> 文档节选:
:::

基于规则嵌入的论文比对系统（11）-预测输入数据处理+模型完善

最新推荐文章于 2020-12-30 00:22:43 发布

qq_43665502

最新推荐文章于 2020-12-30 00:22:43 发布

阅读量196

点赞数

本文链接：https://blog.csdn.net/qq_43665502/article/details/106909775

版权

预测输入数据处理+模型完善

预测的输入数据的处理
- 根据输入的两篇论文的paperId，以及选择的子空间，输出两篇论文的子空间的序列化表示
模型完善

预测的输入数据的处理

根据输入的两篇论文的paperId，以及选择的子空间，输出两篇论文的子空间的序列化表示

这个函数在之前的博客提到过，这里我又做了一下修改，因为并不是每一篇论文在每个子空间上都有相应的sentence，因为后面测试的时候，报了索引的错误，所以在这里又修改了一下。

def test2sequence(firstId,secondId,SubSpace_dict):
    subspace_keys=SubSpace0_dict.keys()
    if firstId in subspace_keys:
        temp_str1=SubSpace_dict[firstId]
        temp_list_word1=temp_str1.split(" ")
        temp_list_index1=[]    
        for i in temp_list_word1:
            if i in index_list:
                temp_list_index1.append(word_index[i])

:::

> 所给材料:
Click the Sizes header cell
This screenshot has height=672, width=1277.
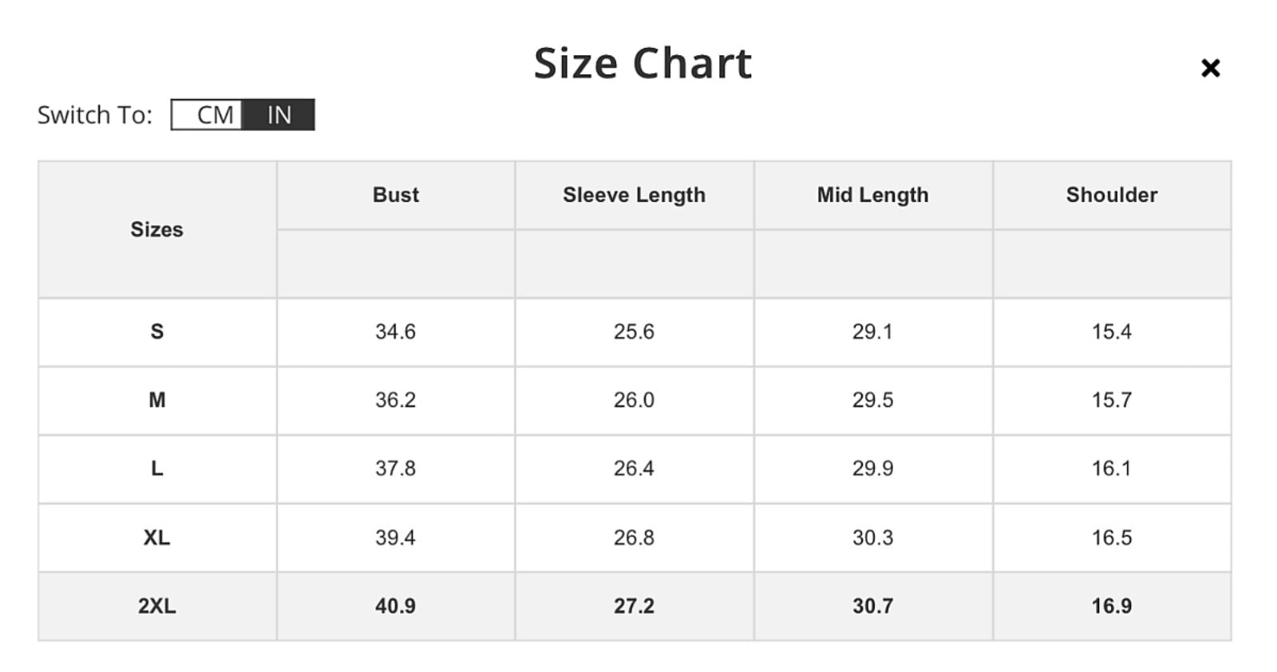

:::

> 任务说明:
请紧接最后一行往下写，把这篇讲论文比对系统预测输入数据处理的博文接续下去。

> 任务结果:
        pad_array_first = pad_sequences([temp_list_index1], maxlen=150) 
    elif firstId not in subspace_keys:
        pad_array_first=np.array([[0]*150])
    if secondId in subspace_keys:
        temp_str2=SubSpace_dict[secondId]
        temp_list_word2=temp_str2.split(" ")
        temp_list_index2=[]    
        for i in temp_list_word2:
            if i in index_list:
                temp_list_index2.append(word_index[i])
        pad_array_second = pad_sequences([temp_list_index2], maxlen=150) 
    elif secondId not in subspace_keys:
        pad_array_second=np.array([[0]*150])
    return pad_array_first,pad_array_second

模型完善

规则部分的处理

这里写了一个函数，就是通过调用其他几位同学对规则的处理的函数，输入是两篇论文的paperId,输出是规则的list。

def rulesEmbbeding(firstId,secondId):
    firstRule=referenceJaccard(firstId,secondId)
    secondRule=PaperId2KeywordsJaccard(firstId,secondId)
    thirdRule=ccsSimilarity(firstId,secondId)
    fourthRule=textJaccard(firstId,secondId)
    FourRules=[firstRule,secondRule,thirdRule,fourthRule]
    return FourRules

模型prediction

这里我把模型的预测部分移到mymodel这个类之外了。然后为了满足输入是论文list,输出是在某个子空间上相似论文对list的的功能，对这个函数的功能进行了补充。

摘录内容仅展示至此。